- [What needs to be done]
The expected answer is the set of lines in the data below between the line holding "#15 (524, 1105)" and the line holding "https://twitter.com/Rii_c5/status/1101029740306026496 (66, 2327)", inclusive, written out exactly.

(Records for the exercise)

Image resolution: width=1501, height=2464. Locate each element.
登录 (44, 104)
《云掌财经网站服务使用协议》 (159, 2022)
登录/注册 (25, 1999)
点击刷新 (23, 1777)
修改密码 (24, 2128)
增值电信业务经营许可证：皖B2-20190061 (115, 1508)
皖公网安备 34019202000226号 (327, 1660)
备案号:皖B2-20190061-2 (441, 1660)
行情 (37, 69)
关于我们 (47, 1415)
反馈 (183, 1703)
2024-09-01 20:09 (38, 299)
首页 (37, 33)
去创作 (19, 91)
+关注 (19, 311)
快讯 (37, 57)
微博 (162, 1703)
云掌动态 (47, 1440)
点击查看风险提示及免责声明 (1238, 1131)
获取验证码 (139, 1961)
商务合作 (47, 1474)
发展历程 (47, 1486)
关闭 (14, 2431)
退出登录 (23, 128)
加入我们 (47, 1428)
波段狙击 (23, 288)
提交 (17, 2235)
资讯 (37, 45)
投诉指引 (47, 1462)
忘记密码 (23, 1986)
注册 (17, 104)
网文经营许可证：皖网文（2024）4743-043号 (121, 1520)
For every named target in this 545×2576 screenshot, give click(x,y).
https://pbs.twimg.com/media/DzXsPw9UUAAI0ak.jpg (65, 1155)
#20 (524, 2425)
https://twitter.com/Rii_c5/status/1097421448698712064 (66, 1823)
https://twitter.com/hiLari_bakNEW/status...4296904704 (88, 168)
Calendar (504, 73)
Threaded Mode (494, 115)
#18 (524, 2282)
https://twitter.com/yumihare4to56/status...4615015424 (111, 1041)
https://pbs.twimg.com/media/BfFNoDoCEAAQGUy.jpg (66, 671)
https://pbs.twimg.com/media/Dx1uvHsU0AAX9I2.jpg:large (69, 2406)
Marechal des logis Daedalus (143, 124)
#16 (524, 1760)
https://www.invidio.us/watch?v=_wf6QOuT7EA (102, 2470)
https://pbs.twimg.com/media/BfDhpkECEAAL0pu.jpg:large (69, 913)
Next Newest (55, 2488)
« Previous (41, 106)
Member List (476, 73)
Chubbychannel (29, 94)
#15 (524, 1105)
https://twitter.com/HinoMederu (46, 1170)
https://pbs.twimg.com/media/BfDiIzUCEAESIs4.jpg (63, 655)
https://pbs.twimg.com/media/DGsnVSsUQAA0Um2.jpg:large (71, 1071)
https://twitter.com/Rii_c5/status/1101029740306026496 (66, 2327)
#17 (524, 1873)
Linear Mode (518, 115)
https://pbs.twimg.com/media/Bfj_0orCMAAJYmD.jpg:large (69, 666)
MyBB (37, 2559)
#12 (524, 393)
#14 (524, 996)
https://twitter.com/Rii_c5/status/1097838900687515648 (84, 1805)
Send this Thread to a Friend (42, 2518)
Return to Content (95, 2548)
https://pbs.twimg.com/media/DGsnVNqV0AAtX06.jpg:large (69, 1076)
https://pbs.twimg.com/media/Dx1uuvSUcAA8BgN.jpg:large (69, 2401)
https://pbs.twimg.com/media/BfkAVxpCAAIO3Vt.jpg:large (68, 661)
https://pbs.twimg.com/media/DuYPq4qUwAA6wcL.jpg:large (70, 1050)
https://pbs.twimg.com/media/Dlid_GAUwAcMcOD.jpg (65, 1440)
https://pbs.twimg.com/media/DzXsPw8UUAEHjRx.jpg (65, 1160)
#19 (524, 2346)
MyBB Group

(End Records for the exercise)

- [Solution to the problem]
#15 (524, 1105)
https://twitter.com/HinoMederu (46, 1170)
https://pbs.twimg.com/media/BfDiIzUCEAESIs4.jpg (63, 655)
https://pbs.twimg.com/media/DGsnVSsUQAA0Um2.jpg:large (71, 1071)
https://twitter.com/Rii_c5/status/1101029740306026496 (66, 2327)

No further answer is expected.